Patrice Schoendorff est psychiatre et médecin-légiste aux Hospices Civils de Lyon. Il s’est particulièrement intéressé, dans le cadre de son travail, aux profils de djihadistes. Il explique dans cet article en quoi la psychiatrie est essentielle pour décrypter les personnalités d’individus ayant commis un acte terroriste, et pourquoi on les considère parfois - à tort ou à raison - comme des « déséquilibrés », terme générique qui n’appartient pas au jargon psychiatrique classique.

Par Patrice Schoendorff

 

Depuis quelques années, certains ministres de l'Intérieur et des responsables politiques, de la police ou du renseignement ont pris pour habitude de qualifier de « déséquilibrés » des personnes défaillantes mentalement, responsables de violences extrêmes et impliquées dans des actes criminels de nature terroriste. On compterait également de nombreux « déséquilibrés » parmi les membres de Daesh ou autres groupes armés terroristes ainsi qu’ont pu le décrire ou constater des journalistes, des militaires, ou des hommes du renseignement, intervenant dans certaines guerres moyen-orientales ou africaines récentes.

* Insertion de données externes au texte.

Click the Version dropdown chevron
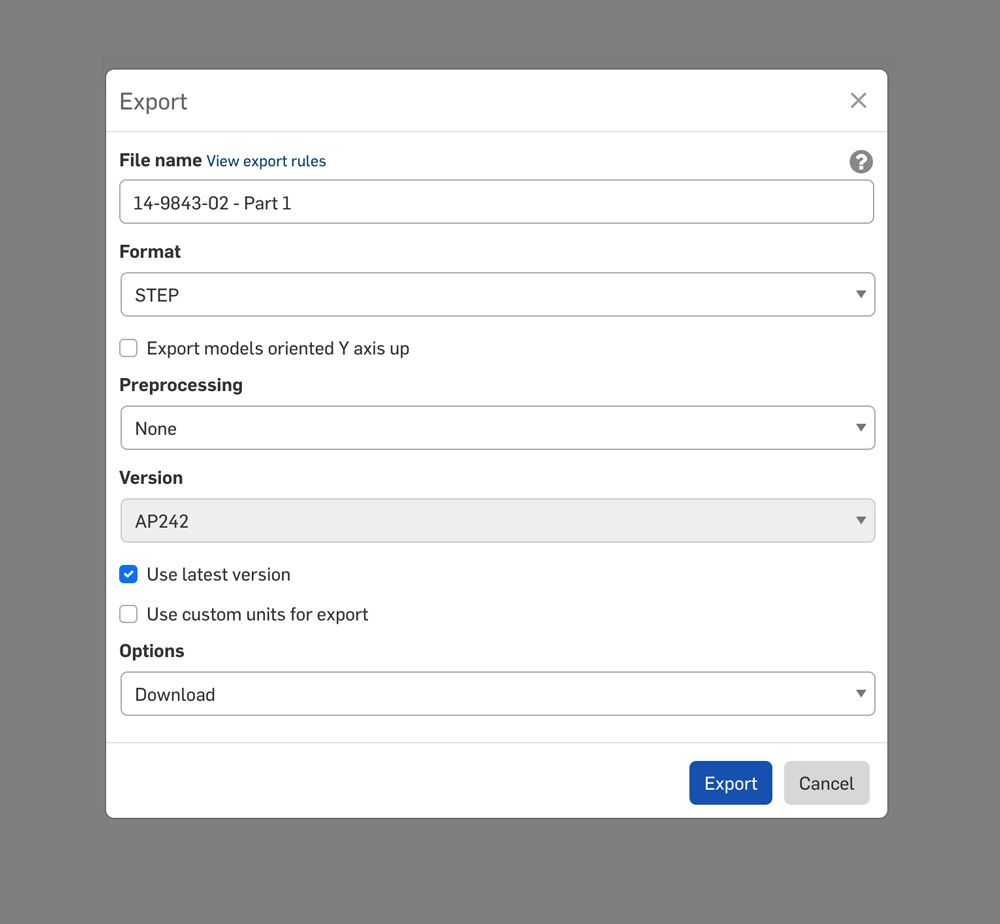The width and height of the screenshot is (1000, 924). tap(860, 520)
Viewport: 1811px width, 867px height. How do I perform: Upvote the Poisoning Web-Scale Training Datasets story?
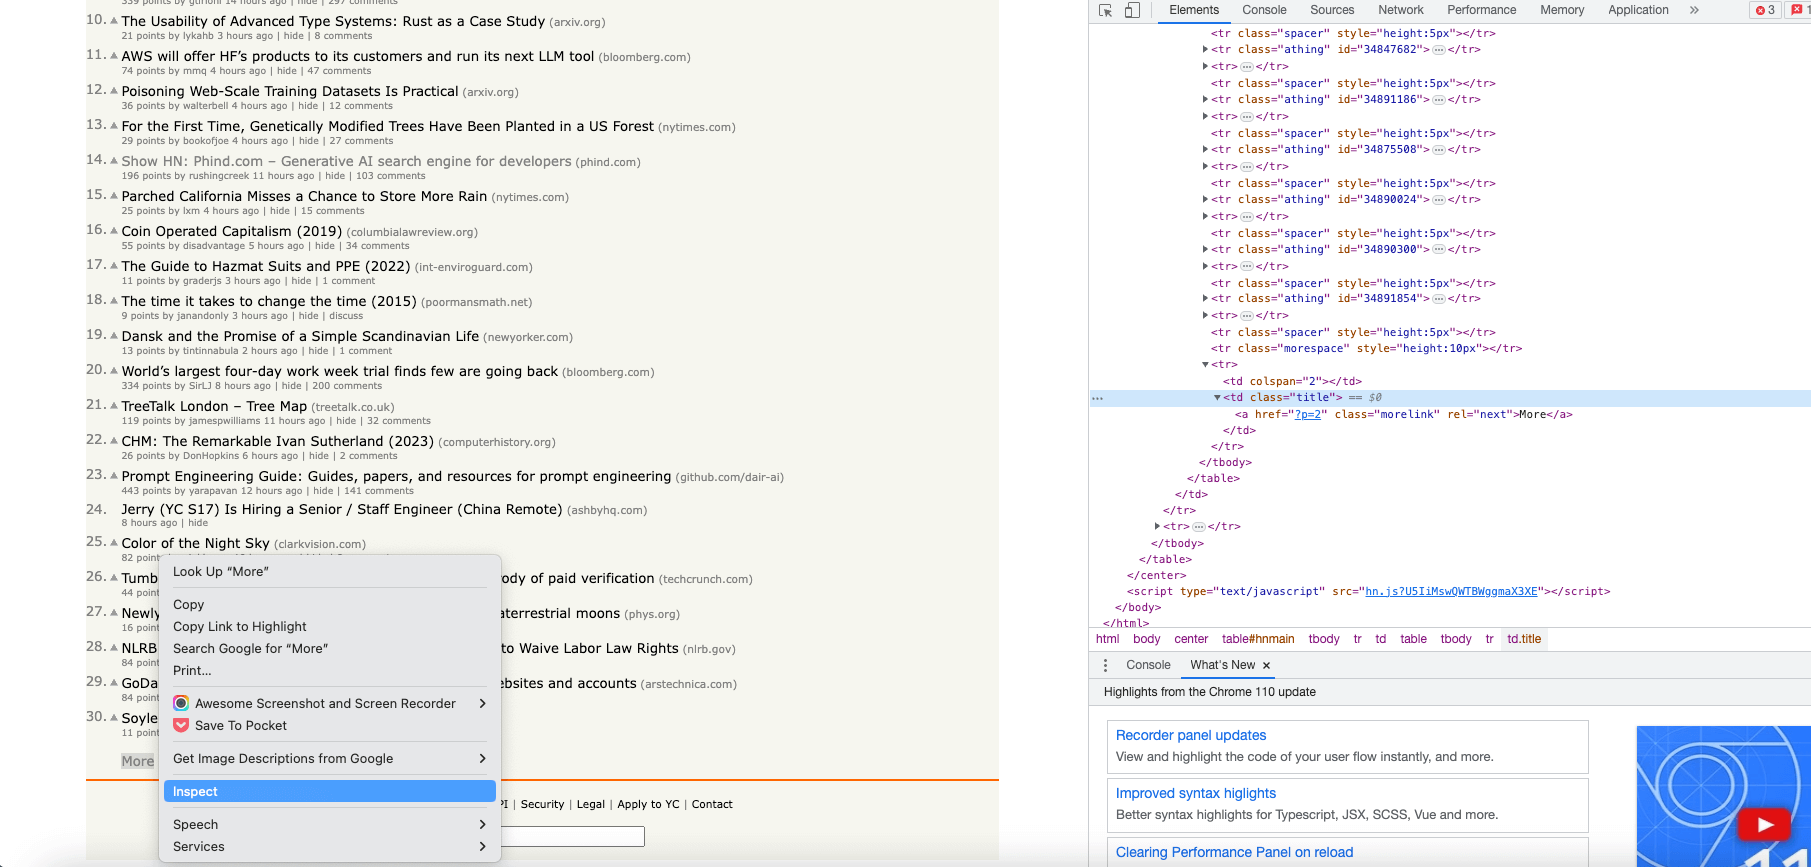pyautogui.click(x=114, y=90)
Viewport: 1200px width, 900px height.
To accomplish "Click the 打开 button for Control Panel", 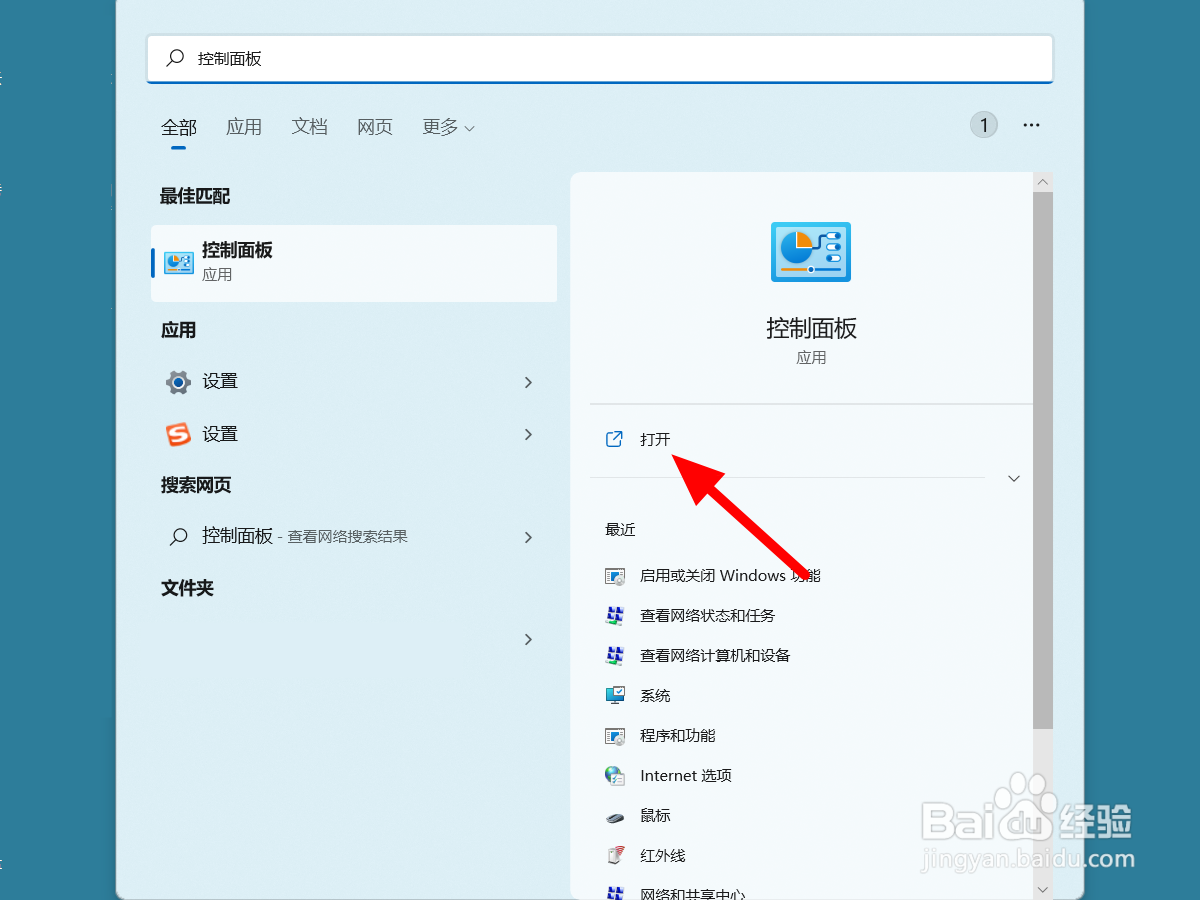I will (x=655, y=438).
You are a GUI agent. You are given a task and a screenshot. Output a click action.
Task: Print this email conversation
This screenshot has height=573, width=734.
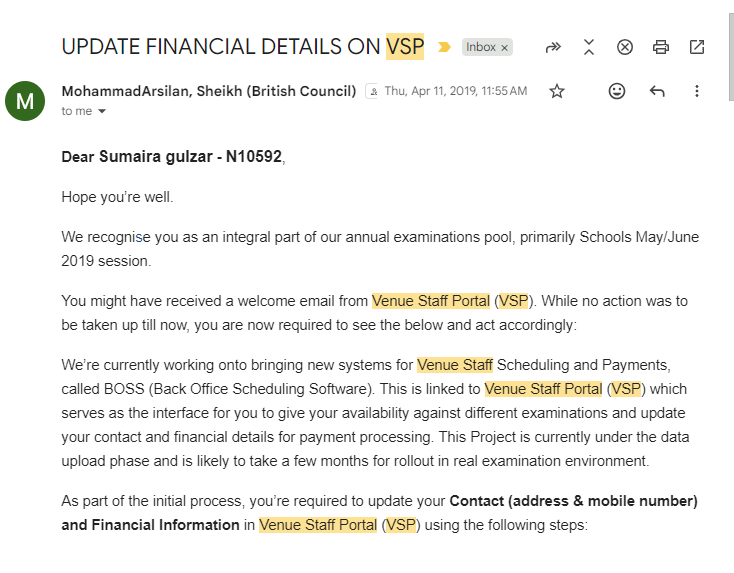point(661,47)
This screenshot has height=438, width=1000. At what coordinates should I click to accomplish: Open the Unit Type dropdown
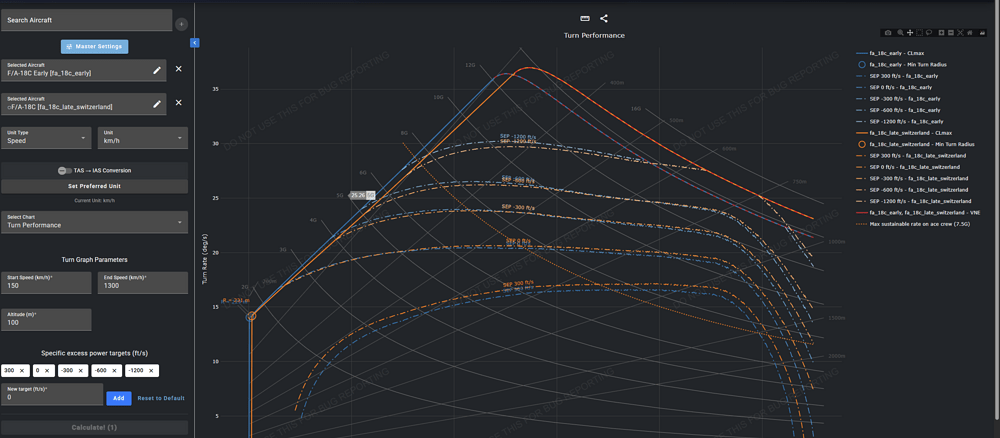tap(46, 137)
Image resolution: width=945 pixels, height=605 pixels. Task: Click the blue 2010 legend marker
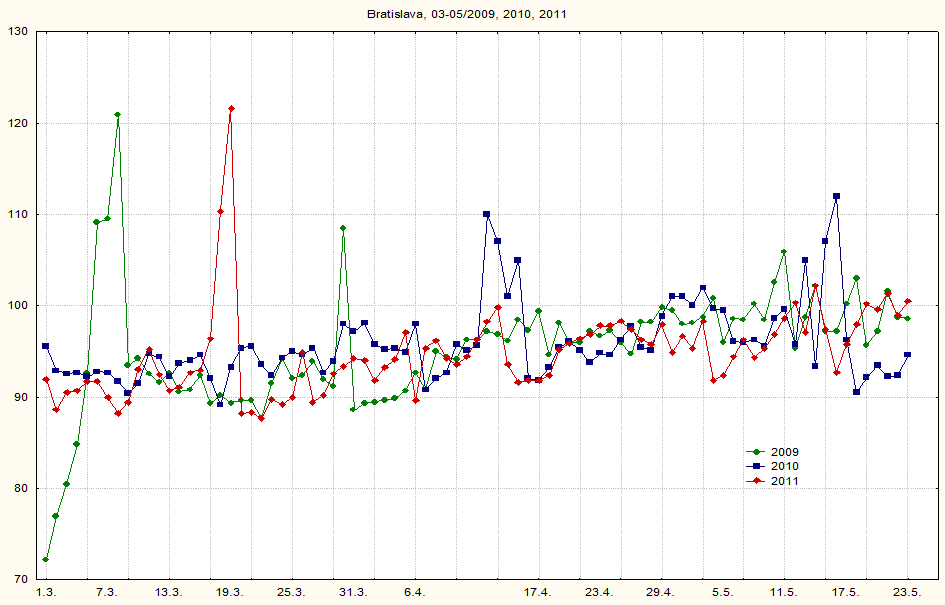click(757, 467)
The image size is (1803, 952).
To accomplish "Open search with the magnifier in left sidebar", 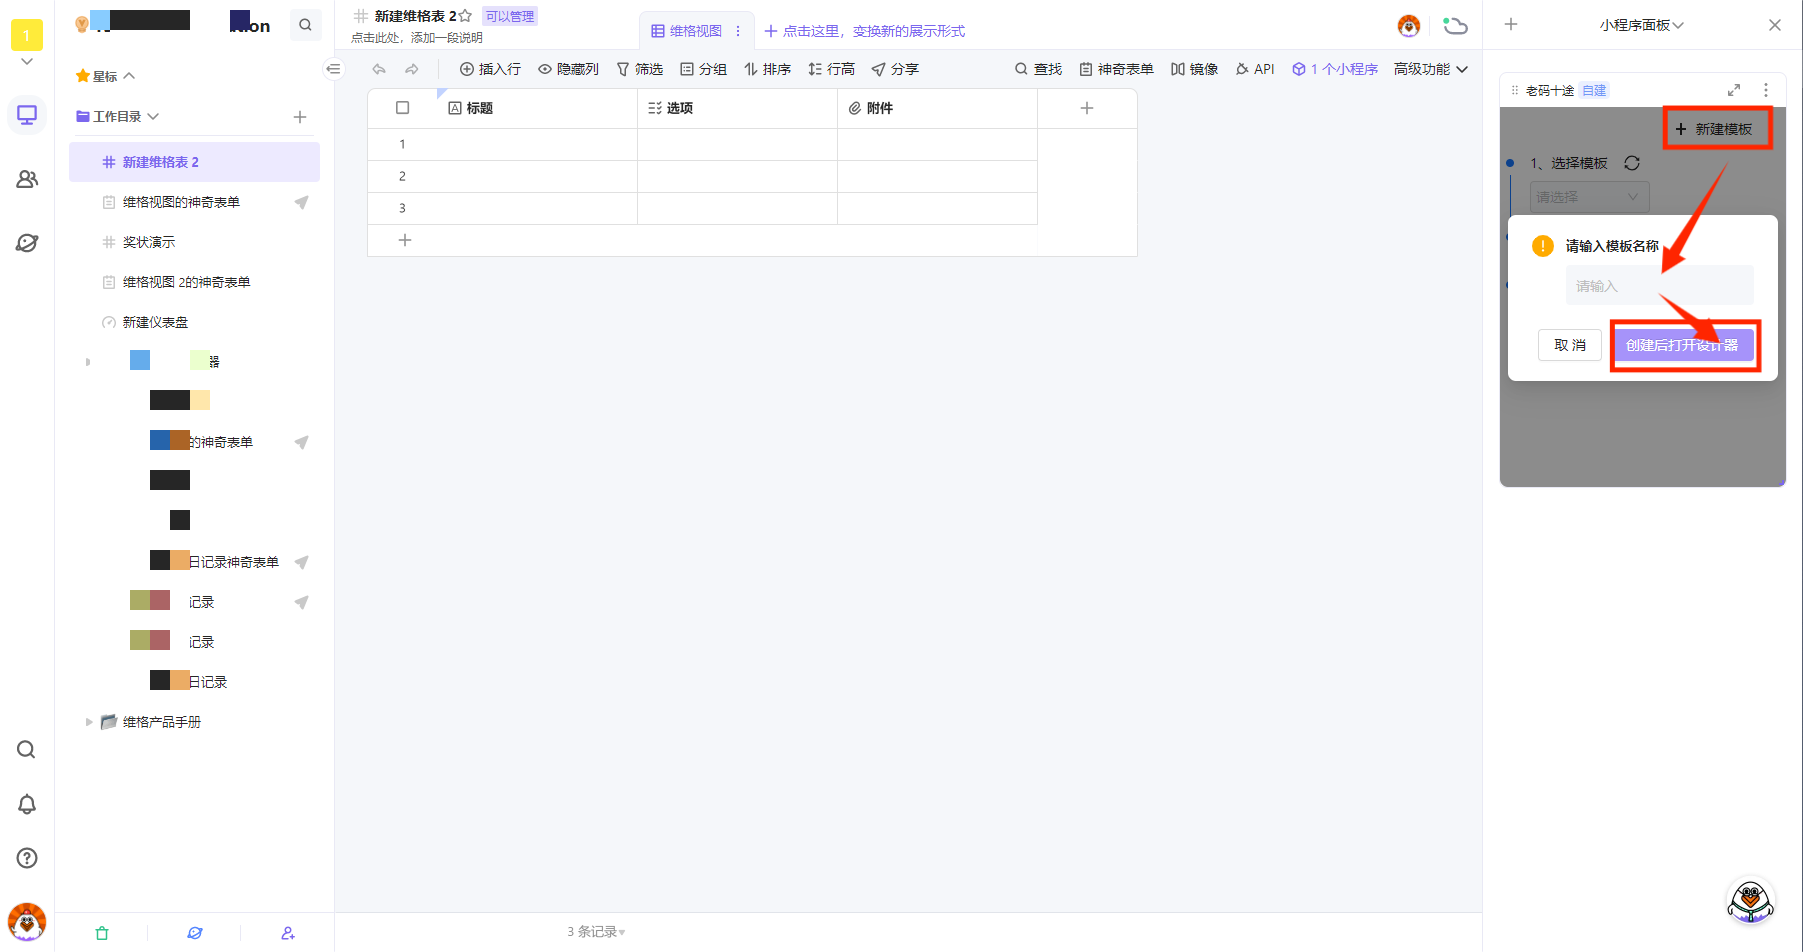I will [27, 750].
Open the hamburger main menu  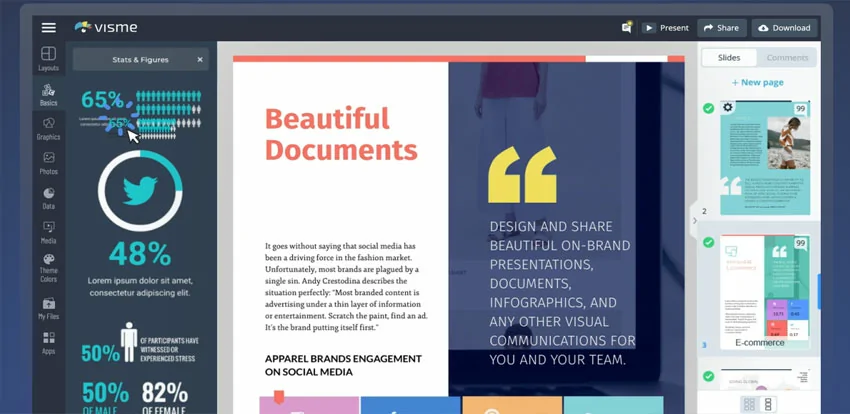coord(48,28)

Le terme de « déséquilibré » ne fait pas partie du jargon psychiatrique classique. Il convient de considérer que c’est un terme générique pouvant correspondre à des entités nosographiques* diverses, allant du trouble grave du développement neuropsychologique, comme certaines « dysharmonies évolutives » , des « faibles d’esprit », ou des troubles de la personnalité de type borderline ou sociopathes, voire des pathologies psychiatriques constituées, comme des schizophrénies paranoïdes, héboïdophrénies** associées ou non à des conduites addictives, comme l’alcool ou certains produits toxiques tels que le cannabis, le LSD, ou les méthamphétamines. Il ne faut toutefois pas oublier que ces criminels peuvent également souffrir de psycho traumatismes très déstructurants psychologiquement et non traités, liés à des actes épouvantables auxquels ils auraient volontairement pu participer ou non, de nature à initier un déséquilibre mental et/ou l’entretenir voire l’accentuer…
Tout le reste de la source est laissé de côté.